=== Begin Enclosure ===

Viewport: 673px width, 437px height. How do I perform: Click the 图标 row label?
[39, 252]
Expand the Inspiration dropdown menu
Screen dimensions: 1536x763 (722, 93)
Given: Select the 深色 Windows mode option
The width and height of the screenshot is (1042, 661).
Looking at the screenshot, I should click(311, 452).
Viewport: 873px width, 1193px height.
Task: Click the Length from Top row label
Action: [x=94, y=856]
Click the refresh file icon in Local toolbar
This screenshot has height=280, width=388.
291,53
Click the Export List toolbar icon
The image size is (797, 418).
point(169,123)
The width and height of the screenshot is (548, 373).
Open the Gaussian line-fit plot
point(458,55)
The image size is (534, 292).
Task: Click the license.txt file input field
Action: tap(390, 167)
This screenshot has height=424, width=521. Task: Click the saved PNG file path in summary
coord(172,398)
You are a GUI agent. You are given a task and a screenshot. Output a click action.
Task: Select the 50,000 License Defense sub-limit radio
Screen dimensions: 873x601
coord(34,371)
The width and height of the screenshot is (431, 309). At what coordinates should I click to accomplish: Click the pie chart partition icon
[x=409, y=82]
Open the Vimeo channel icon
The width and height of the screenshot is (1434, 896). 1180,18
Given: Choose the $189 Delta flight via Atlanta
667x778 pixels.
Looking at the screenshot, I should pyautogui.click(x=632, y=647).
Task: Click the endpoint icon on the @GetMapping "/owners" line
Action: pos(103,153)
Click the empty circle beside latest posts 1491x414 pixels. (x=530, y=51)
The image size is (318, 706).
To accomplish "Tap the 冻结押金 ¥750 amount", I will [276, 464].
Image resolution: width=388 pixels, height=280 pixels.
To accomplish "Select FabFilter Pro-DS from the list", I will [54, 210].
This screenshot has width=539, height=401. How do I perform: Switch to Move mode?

=== End Enclosure ===

TASK STATEMENT.
Go through the records and show every line with the string "Select" in it.

RESPONSE TO THIS TASK.
Given: Select the 深色 Windows mode option
Task: Select the 50,000 License Defense sub-limit radio
To accomplish "Select FabFilter Pro-DS from the list", I will [54, 210].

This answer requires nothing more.